As far as existing libraries go, you might want to look at Thread Building Blocks by Intel, particularly its class concurrent_vector. Reportedly it has these features:

  • Random access by index. The index of the first element is zero.
  • Multiple threads can grow the container and append new elements concurrently.
  • Growing the container does not invalidate existing iterators or indices.

Re-reading the question, the situation seems a bit different.

std::vector is ill-suited for storing objects to which you'd have to keep references, since a push_back can invalidate all the references to the stored objects.

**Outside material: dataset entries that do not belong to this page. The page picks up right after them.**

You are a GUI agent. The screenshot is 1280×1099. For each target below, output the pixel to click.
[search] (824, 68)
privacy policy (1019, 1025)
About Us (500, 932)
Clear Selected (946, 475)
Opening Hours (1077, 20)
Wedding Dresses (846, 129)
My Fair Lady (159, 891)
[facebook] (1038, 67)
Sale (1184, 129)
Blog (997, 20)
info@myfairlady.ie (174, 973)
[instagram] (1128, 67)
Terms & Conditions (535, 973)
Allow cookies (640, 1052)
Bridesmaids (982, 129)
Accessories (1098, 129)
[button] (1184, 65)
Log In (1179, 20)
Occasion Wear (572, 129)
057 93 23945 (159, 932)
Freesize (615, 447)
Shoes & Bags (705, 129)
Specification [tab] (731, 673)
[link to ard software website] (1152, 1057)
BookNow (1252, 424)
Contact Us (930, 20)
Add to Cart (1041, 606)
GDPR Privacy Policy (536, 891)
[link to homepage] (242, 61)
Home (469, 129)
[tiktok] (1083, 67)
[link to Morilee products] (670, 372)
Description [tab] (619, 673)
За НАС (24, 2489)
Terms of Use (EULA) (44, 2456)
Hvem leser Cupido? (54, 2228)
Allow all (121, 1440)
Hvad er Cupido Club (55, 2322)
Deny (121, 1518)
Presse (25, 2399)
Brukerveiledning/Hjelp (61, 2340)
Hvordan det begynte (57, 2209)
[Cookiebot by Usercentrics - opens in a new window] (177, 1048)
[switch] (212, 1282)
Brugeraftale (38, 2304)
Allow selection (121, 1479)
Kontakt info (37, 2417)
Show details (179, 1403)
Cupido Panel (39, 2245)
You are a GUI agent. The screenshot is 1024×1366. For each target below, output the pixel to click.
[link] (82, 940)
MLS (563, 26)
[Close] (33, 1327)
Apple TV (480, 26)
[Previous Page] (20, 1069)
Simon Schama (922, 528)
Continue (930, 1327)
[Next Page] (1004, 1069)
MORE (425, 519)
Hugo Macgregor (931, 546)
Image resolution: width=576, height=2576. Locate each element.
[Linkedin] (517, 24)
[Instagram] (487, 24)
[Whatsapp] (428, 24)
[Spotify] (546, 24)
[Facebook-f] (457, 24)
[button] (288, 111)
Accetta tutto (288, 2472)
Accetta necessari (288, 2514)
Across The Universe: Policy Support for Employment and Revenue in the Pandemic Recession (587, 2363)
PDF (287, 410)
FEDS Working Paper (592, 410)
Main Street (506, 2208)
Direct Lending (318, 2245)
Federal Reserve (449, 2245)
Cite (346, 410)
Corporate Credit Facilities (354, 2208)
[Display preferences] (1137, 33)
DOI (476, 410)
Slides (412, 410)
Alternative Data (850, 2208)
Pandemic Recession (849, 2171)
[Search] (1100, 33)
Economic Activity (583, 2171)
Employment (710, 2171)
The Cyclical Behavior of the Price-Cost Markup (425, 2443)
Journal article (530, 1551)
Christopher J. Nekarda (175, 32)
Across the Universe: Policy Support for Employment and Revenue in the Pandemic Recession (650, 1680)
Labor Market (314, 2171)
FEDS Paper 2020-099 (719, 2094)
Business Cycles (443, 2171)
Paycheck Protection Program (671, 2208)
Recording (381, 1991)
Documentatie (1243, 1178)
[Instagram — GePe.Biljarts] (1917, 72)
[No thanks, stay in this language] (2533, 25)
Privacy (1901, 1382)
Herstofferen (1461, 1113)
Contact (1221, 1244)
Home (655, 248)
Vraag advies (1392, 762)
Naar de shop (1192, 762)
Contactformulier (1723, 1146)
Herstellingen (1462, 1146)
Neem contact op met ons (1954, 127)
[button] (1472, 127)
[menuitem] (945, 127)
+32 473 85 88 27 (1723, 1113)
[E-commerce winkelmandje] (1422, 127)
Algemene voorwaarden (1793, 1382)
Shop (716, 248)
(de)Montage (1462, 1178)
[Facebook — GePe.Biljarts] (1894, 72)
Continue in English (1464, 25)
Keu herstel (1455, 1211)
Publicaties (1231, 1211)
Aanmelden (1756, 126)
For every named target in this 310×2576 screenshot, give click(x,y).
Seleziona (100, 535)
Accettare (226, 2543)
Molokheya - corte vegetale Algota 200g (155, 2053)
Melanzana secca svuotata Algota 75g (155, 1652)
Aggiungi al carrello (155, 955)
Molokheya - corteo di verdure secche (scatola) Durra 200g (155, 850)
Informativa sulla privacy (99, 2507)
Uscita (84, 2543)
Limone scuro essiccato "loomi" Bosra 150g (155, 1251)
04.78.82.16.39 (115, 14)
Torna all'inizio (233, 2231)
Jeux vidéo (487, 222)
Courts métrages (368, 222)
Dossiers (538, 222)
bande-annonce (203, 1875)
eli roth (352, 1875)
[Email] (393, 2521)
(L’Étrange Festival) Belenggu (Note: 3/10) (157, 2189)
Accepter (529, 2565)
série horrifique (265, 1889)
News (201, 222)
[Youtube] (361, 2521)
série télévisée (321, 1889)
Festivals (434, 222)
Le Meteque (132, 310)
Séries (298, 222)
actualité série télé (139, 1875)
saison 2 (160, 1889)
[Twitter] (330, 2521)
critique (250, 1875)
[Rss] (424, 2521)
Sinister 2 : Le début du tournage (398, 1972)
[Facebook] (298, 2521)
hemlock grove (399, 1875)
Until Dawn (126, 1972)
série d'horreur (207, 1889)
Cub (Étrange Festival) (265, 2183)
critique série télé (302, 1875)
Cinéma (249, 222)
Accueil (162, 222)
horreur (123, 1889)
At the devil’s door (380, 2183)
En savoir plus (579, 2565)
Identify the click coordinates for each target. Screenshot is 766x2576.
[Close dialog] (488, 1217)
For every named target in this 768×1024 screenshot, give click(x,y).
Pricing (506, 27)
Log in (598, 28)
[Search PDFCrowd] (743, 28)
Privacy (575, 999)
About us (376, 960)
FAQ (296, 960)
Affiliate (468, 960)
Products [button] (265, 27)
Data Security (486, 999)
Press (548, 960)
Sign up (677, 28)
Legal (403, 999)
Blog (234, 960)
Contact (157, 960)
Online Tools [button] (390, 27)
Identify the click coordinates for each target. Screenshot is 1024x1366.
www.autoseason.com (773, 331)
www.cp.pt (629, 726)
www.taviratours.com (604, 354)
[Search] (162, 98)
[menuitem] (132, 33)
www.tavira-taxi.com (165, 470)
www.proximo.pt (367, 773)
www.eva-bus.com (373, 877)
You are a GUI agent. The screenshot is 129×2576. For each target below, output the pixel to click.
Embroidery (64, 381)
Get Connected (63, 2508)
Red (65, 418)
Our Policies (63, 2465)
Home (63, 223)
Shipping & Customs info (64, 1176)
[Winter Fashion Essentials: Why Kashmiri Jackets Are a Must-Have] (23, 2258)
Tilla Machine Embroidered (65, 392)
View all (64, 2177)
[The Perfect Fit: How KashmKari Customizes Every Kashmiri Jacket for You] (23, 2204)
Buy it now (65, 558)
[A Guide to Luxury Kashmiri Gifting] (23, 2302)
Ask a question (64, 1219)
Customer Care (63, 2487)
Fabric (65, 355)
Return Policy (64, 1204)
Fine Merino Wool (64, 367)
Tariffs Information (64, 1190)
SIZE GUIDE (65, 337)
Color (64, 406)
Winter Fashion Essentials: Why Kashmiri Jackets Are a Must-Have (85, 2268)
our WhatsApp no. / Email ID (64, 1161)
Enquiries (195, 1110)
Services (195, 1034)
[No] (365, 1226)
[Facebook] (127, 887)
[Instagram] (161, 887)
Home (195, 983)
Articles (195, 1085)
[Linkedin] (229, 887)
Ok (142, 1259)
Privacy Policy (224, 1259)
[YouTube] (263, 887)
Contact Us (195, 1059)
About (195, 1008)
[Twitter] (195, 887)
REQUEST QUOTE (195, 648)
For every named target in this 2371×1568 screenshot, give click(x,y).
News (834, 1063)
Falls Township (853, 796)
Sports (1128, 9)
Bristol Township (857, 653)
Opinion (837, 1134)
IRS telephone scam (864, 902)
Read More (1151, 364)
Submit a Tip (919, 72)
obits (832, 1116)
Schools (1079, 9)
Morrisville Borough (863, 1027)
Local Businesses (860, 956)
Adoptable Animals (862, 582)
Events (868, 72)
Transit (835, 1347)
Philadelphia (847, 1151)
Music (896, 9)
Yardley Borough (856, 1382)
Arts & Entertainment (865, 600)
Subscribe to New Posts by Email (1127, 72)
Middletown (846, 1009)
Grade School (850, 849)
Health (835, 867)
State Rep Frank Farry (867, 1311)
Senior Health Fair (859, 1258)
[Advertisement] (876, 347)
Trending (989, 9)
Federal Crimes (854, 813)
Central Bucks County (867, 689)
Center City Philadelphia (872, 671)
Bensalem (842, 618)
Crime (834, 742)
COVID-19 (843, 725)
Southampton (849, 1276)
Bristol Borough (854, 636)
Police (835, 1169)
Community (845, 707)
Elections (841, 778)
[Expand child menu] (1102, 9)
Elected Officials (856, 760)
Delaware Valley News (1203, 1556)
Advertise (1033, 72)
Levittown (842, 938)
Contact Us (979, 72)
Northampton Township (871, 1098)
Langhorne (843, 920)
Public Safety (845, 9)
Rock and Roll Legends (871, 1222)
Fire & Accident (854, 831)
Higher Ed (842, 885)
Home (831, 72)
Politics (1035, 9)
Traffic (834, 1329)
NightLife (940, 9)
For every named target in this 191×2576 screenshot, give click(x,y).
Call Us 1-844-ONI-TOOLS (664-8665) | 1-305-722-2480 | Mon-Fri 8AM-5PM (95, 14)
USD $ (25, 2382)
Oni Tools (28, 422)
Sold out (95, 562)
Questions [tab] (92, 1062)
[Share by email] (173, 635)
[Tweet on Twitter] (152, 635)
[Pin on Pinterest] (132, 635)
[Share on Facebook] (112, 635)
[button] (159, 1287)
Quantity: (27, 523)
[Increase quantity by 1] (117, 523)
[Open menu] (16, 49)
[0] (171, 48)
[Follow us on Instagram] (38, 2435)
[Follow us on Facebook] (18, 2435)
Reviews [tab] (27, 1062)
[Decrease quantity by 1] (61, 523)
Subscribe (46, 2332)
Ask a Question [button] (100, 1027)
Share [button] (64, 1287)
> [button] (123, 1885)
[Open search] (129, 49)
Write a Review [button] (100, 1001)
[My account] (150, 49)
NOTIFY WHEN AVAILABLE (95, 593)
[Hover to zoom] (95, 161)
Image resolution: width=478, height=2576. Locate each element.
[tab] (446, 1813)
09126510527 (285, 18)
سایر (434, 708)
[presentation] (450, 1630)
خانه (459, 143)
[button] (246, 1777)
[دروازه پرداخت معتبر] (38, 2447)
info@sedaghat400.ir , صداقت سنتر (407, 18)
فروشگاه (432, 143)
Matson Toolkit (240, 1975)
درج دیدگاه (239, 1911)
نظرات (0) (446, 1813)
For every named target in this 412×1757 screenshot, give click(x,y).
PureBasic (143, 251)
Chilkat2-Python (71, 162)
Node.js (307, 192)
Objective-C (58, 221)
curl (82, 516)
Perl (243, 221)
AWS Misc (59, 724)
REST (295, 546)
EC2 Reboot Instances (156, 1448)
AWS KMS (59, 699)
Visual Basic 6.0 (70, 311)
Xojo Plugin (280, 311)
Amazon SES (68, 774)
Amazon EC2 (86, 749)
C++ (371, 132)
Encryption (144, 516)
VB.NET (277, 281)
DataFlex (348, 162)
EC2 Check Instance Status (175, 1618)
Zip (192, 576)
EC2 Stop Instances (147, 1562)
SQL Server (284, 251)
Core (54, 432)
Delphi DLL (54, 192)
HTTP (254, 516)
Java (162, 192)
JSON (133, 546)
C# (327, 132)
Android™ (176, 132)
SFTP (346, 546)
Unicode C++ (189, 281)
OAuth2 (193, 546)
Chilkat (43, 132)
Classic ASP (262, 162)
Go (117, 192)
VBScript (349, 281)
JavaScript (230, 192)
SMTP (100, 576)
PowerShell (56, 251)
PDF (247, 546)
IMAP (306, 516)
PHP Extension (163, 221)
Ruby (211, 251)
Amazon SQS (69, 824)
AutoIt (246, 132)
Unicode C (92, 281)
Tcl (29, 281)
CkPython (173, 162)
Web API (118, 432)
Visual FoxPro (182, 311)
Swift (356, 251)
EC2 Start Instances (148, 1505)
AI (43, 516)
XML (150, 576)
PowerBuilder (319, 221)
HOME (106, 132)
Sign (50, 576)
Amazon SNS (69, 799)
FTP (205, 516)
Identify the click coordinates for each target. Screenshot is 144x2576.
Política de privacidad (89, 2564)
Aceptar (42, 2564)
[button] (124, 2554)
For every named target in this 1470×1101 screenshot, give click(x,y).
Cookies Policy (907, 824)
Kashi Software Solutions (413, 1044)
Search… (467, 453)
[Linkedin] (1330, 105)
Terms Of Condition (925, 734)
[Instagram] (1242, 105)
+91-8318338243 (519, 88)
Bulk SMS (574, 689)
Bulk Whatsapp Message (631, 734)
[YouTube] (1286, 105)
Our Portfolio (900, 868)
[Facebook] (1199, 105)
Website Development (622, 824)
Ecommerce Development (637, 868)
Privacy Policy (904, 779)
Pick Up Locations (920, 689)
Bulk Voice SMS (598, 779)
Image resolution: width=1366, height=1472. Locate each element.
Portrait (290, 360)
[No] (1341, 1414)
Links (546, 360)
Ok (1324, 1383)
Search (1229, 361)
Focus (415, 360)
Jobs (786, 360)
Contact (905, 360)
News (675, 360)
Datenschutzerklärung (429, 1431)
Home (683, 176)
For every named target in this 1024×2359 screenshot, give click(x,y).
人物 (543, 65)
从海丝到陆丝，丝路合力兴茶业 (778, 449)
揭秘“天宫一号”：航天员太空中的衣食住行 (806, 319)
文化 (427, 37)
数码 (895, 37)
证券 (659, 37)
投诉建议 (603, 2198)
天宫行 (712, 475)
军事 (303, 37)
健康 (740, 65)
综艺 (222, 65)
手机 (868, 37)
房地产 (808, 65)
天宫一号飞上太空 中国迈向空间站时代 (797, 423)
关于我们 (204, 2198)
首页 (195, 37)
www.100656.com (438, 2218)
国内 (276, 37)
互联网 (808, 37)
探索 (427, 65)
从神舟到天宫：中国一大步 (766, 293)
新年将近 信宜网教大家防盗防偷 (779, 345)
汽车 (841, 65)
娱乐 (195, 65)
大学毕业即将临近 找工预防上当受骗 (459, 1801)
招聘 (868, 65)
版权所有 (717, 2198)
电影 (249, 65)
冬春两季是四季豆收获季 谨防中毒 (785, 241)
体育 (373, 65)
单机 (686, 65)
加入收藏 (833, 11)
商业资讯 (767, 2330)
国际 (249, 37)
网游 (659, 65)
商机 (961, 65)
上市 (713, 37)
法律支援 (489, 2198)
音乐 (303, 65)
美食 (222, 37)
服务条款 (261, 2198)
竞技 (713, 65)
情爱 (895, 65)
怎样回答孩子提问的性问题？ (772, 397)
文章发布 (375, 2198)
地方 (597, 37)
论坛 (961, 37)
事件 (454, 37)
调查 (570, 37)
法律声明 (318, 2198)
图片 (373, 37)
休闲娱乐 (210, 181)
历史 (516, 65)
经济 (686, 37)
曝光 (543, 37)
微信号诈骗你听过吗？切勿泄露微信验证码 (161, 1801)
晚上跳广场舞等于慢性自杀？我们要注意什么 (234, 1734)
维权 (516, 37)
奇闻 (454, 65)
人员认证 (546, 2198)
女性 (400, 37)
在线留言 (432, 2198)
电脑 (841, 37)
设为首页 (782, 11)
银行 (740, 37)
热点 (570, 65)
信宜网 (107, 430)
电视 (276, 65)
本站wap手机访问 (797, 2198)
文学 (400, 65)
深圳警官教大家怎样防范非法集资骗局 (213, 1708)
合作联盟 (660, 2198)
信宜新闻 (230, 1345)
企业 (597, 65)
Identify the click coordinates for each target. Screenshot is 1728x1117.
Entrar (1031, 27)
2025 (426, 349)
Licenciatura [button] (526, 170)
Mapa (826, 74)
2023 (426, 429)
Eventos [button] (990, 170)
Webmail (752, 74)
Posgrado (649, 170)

But, you are storing a bunch of std::shared_ptr.

The std::shared_ptrs stored inside should handle the resizing gracefully (they are being moved, but not the objects they point to) as long as, in the threads, you don't keep references to std::shared_ptrs stored inside the vector, but you keep copies of them.

Both using std::vector and std::deque you have to synchronize the access to the data structure, since a push_back, although not reference-invalidating, alters the internal structures of the deque, and thus is not allowed to run simultaneously with a deque access.

OTOH, std::deque is probably better suited anyway for performance reasons; at each resize you are moving around a lot of std::shared_ptr, which may have to do a locked increment/decrement to the refcount in case of copy/delete (if they are moved - as they should - this should be elided - but YMMV).

But most importantly, if your usage of std::shared_ptr is just to avoid the potential moves in the vector, you may drop it completely when using a deque, since the references are not invalidated, so you can store your objects directly in the deque instead of using heap allocation and the indirection/overhead of std::shared_ptr.